● **What to do**
Please reproduce, exactly and with nothing else, every line from the one containing "۸۵ (170, 612)" through the last line of the records below.
** Material shown follows **
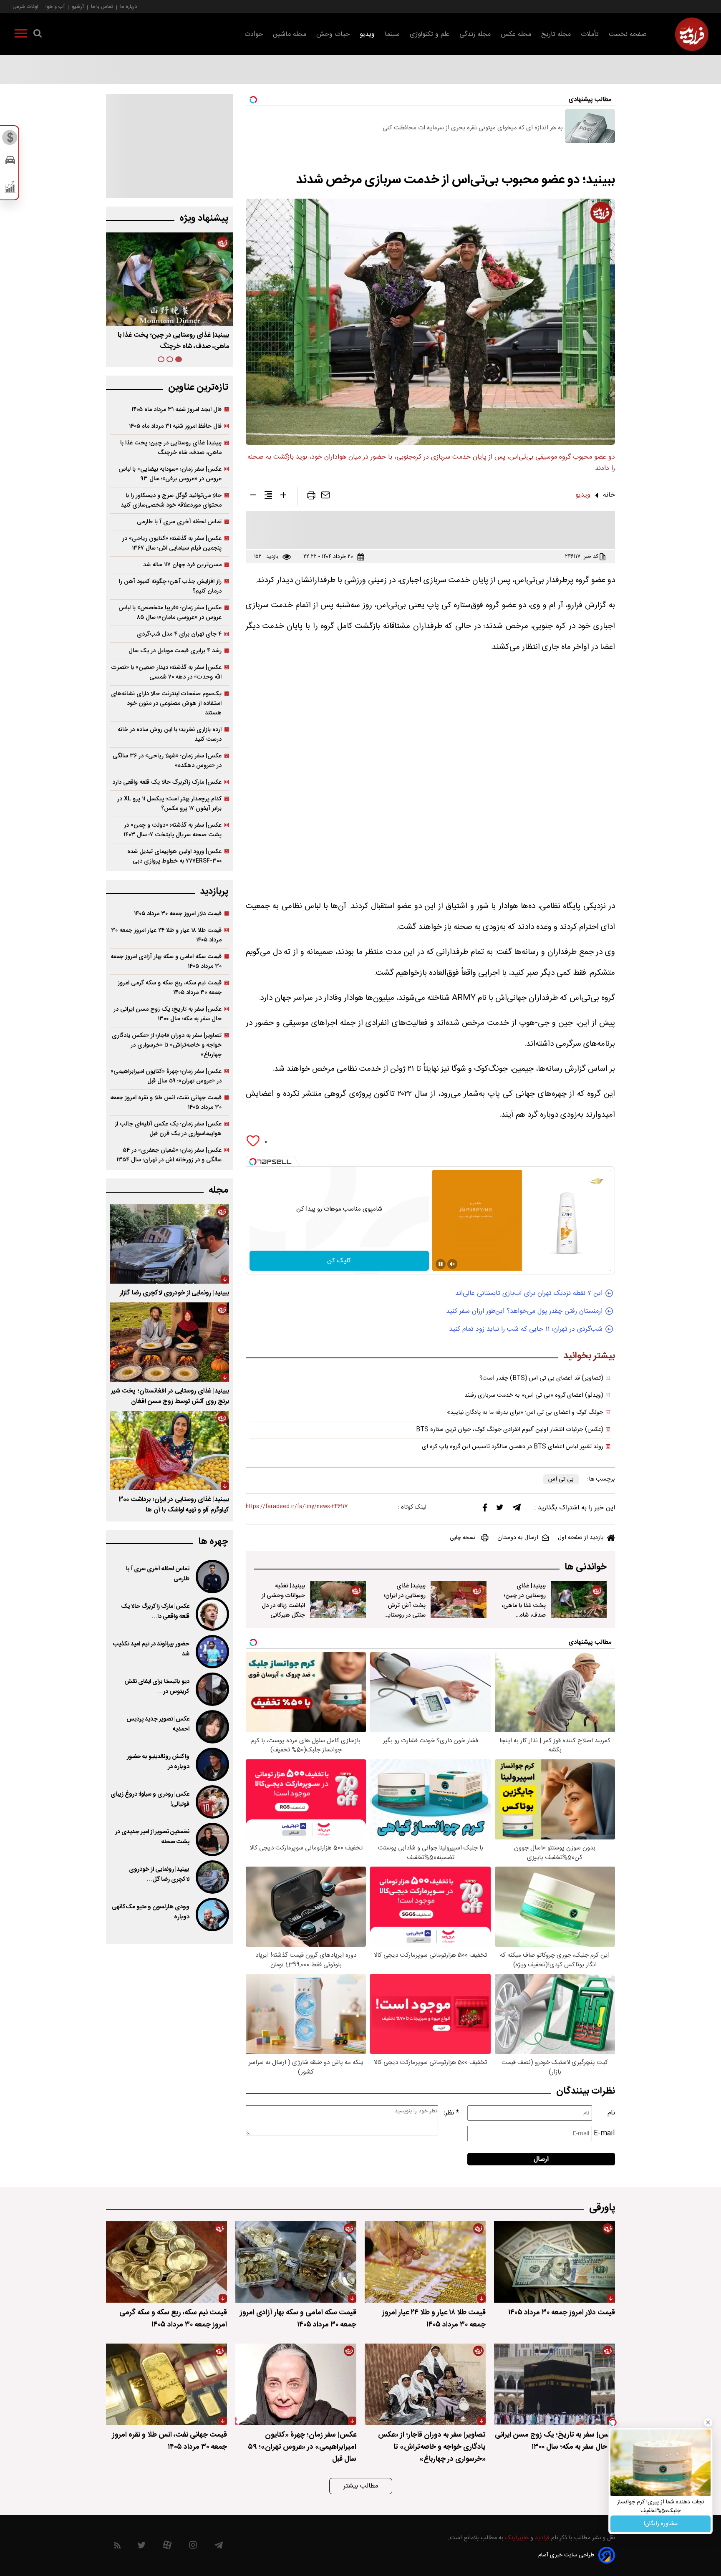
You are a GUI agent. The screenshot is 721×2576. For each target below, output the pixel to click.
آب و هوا (55, 6)
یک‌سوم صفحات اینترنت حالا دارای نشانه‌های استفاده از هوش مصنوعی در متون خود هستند (166, 703)
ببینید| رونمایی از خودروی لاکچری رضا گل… (159, 1875)
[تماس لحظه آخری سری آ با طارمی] (211, 1576)
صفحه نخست (628, 34)
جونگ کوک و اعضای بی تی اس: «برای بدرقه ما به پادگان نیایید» (525, 1413)
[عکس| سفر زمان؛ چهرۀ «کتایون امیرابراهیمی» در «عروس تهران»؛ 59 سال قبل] (295, 2384)
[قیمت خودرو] (10, 162)
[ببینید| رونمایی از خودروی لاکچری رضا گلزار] (169, 1244)
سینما (392, 34)
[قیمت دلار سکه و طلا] (10, 140)
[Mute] (452, 1264)
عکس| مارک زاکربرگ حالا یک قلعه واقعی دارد (167, 782)
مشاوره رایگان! (661, 2524)
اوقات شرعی (25, 6)
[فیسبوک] (484, 1510)
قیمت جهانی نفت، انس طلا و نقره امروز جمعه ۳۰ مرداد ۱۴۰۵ (166, 1102)
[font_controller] (283, 496)
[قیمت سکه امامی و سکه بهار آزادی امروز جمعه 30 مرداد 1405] (295, 2262)
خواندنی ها (586, 1567)
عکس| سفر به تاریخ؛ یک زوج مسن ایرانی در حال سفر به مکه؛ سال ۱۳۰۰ (167, 1014)
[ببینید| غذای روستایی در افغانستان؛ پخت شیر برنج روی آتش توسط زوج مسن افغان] (169, 1342)
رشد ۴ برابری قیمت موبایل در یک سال (175, 651)
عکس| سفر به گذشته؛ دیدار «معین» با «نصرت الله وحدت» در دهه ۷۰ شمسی (166, 672)
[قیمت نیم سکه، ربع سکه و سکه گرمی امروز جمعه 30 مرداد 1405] (166, 2262)
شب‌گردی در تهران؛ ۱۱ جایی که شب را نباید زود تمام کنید (526, 1329)
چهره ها (213, 1541)
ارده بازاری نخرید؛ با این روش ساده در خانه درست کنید (170, 734)
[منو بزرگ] (21, 35)
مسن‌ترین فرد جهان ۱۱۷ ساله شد (182, 565)
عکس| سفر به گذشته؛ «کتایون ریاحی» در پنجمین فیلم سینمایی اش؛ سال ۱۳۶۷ (172, 543)
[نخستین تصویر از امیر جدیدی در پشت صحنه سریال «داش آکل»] (211, 1839)
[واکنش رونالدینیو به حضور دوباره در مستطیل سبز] (211, 1764)
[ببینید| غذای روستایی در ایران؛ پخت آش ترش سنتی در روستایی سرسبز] (459, 1599)
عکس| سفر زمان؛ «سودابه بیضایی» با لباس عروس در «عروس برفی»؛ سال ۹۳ (170, 474)
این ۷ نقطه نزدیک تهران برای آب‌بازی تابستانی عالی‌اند (529, 1293)
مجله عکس (516, 34)
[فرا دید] (691, 34)
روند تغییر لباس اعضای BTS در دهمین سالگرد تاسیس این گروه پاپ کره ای (512, 1447)
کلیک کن (339, 1261)
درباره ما (128, 6)
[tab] (178, 359)
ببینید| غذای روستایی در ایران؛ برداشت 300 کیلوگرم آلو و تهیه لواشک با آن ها (173, 1504)
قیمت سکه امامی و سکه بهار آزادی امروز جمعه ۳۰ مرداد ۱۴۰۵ (166, 961)
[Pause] (441, 1264)
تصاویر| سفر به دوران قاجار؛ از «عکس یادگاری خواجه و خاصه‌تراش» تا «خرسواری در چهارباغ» (167, 1045)
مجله (218, 1190)
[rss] (117, 2547)
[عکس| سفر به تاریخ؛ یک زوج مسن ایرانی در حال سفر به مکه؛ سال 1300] (554, 2384)
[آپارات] (167, 2547)
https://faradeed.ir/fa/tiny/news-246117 (297, 1506)
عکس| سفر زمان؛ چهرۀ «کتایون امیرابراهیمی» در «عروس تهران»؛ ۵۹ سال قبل (166, 1076)
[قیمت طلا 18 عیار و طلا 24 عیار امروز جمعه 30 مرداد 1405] (425, 2262)
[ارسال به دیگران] (325, 497)
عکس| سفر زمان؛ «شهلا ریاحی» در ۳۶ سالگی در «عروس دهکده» (167, 760)
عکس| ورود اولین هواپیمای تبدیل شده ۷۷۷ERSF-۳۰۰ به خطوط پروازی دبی (174, 856)
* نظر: (451, 2113)
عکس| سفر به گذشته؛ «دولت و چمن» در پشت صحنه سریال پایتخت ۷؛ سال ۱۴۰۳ (173, 830)
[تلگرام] (516, 1509)
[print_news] (311, 497)
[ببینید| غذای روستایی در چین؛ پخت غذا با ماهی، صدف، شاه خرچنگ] (579, 1599)
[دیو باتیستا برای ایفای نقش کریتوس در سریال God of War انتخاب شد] (211, 1689)
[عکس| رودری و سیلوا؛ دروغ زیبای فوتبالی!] (211, 1802)
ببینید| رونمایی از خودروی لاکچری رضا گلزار (174, 1293)
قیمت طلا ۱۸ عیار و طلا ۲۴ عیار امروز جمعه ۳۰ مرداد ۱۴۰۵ (166, 935)
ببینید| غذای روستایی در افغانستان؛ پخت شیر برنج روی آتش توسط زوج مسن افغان (170, 1396)
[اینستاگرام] (193, 2547)
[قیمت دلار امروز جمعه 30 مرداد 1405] (554, 2262)
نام (611, 2113)
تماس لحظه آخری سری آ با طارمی (179, 522)
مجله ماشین (289, 34)
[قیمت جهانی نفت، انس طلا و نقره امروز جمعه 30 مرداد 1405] (166, 2384)
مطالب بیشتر (360, 2486)
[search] (37, 35)
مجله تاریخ (556, 34)
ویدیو (367, 34)
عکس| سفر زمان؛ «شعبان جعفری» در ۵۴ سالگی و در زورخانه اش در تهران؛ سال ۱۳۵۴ (169, 1155)
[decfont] (253, 496)
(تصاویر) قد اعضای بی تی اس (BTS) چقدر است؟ (541, 1378)
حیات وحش (333, 34)
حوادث (254, 34)
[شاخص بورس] (10, 188)
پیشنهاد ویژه (203, 218)
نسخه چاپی (462, 1537)
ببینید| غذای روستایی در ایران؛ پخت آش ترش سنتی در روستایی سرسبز (404, 1605)
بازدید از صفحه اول (581, 1538)
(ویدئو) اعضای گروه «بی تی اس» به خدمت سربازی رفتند (533, 1395)
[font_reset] (268, 496)
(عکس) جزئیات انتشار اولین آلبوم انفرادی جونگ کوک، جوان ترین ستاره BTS (509, 1430)
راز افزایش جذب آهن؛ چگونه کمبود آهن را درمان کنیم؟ (170, 586)
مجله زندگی (475, 34)
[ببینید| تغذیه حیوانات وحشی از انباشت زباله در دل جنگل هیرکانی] (338, 1599)
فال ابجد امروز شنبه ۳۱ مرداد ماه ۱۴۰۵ (176, 409)
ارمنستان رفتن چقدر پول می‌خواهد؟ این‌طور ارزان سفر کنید (524, 1311)
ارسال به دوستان (517, 1538)
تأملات (590, 34)
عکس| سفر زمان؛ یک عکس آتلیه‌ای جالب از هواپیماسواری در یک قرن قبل (168, 1128)
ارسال (541, 2159)
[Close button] (708, 2422)
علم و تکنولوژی (429, 34)
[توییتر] (500, 1509)
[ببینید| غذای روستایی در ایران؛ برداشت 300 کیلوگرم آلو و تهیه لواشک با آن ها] (169, 1450)
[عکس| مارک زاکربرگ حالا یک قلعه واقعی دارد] (211, 1614)
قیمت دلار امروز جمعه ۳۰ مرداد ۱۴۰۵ (178, 913)
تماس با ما (102, 6)
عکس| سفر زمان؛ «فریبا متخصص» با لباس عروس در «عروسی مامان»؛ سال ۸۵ (170, 612)
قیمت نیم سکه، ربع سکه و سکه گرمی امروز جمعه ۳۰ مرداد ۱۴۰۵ (170, 987)
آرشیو (78, 6)
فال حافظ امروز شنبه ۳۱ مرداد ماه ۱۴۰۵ (175, 426)
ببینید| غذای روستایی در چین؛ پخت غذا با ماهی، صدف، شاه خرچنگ (524, 1605)
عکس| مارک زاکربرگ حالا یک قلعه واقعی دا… (155, 1612)
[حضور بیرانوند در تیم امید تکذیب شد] (211, 1651)
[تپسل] (253, 1162)
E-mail (604, 2133)
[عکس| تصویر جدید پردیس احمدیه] (211, 1726)
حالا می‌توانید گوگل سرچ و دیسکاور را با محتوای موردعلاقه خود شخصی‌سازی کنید (171, 500)
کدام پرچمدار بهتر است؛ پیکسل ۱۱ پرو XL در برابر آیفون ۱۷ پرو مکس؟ (169, 803)
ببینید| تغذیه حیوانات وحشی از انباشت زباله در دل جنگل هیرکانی (283, 1600)
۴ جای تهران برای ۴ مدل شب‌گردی (179, 634)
** End of Material shown **
● **Written reply**
عکس| سفر زمان؛ «فریبا متخصص» با لباس عروس در «عروسی مامان»؛ سال ۸۵ (170, 612)
قیمت نیم سکه، ربع سکه و سکه گرمی امروز جمعه ۳۰ مرداد ۱۴۰۵ (170, 987)
آرشیو (78, 6)
فال حافظ امروز شنبه ۳۱ مرداد ماه ۱۴۰۵ (175, 426)
ببینید| غذای روستایی در چین؛ پخت غذا با ماهی، صدف، شاه خرچنگ (524, 1605)
عکس| مارک زاکربرگ حالا یک قلعه واقعی دا… (155, 1612)
[حضور بیرانوند در تیم امید تکذیب شد] (211, 1651)
[تپسل] (253, 1162)
E-mail (604, 2133)
[عکس| تصویر جدید پردیس احمدیه] (211, 1726)
حالا می‌توانید گوگل سرچ و دیسکاور را با محتوای موردعلاقه خود شخصی‌سازی کنید (171, 500)
کدام پرچمدار بهتر است؛ پیکسل ۱۱ پرو XL در برابر آیفون ۱۷ پرو مکس؟ (169, 803)
ببینید| تغذیه حیوانات وحشی از انباشت زباله در دل جنگل هیرکانی (283, 1600)
۴ جای تهران برای ۴ مدل شب‌گردی (179, 634)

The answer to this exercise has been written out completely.